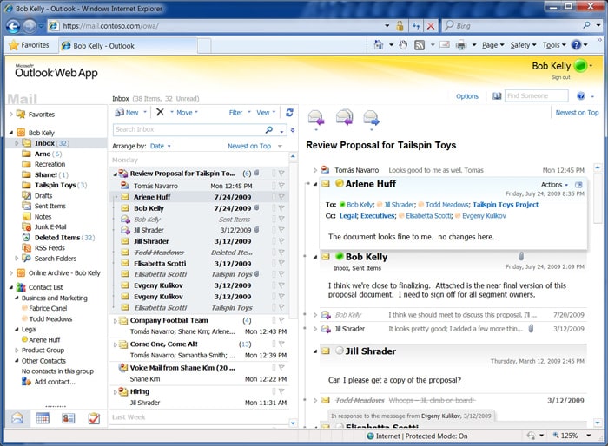The image size is (608, 446).
Task: Expand the Company Football Team conversation
Action: point(115,320)
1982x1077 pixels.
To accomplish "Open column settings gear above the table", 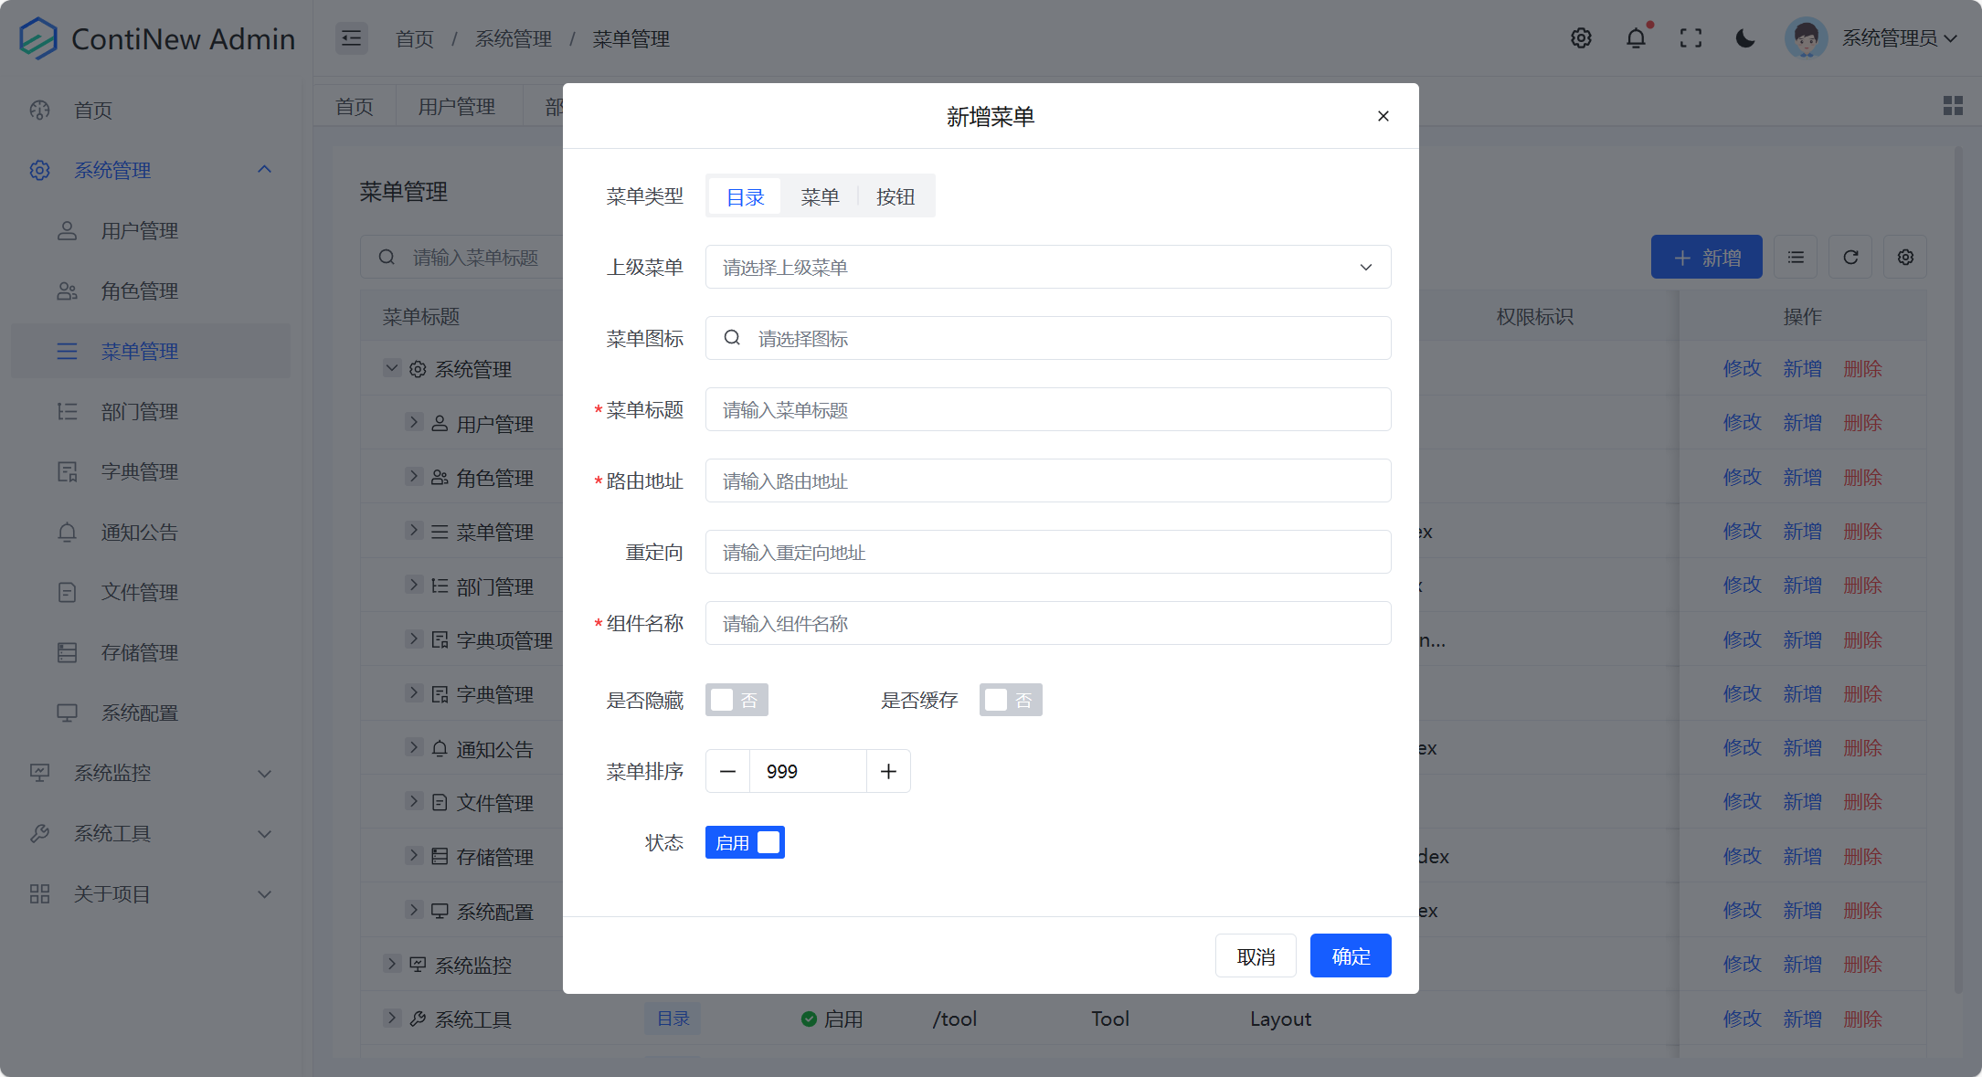I will [x=1905, y=257].
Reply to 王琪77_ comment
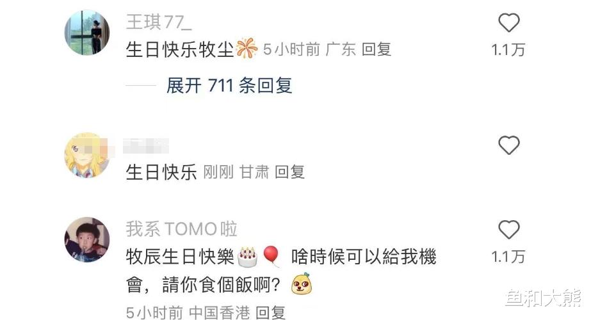This screenshot has height=320, width=591. pyautogui.click(x=376, y=49)
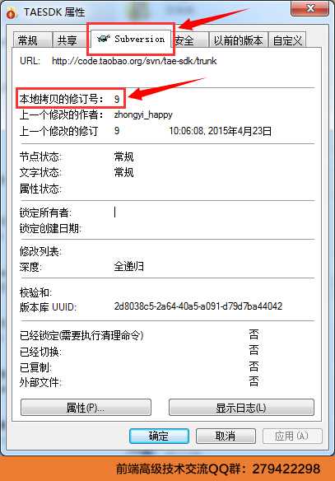This screenshot has height=481, width=335.
Task: Click the author name zhongyi_happy
Action: pos(143,115)
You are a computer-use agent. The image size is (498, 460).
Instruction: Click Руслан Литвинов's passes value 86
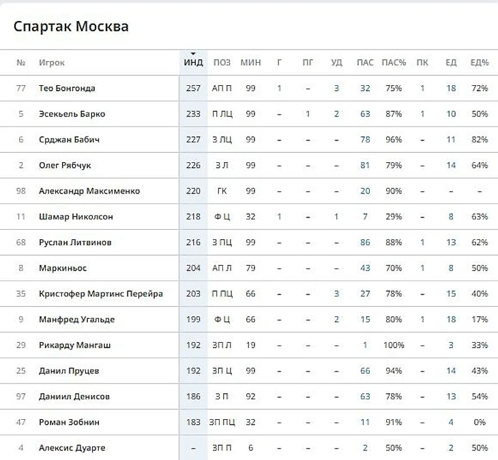coord(365,243)
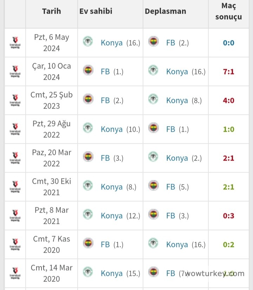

= = = = =

:: Exercise objective ::
Rename "Instruction" to "Command" in the stretch from the line containing "Reply to 王琪77_ comment" through the end of the rows, and write out only those lines again with everything else unchanged. Leave the pictures out of your answer.

:: Output below ::
Reply to 王琪77_ comment
This screenshot has height=320, width=591. pyautogui.click(x=376, y=49)
This screenshot has height=481, width=335.
Task: Click the author name zhongyi_happy
Action: pos(143,115)
You are a computer-use agent. The image size is (498, 460).
Command: Click Руслан Литвинов's passes value 86
coord(365,243)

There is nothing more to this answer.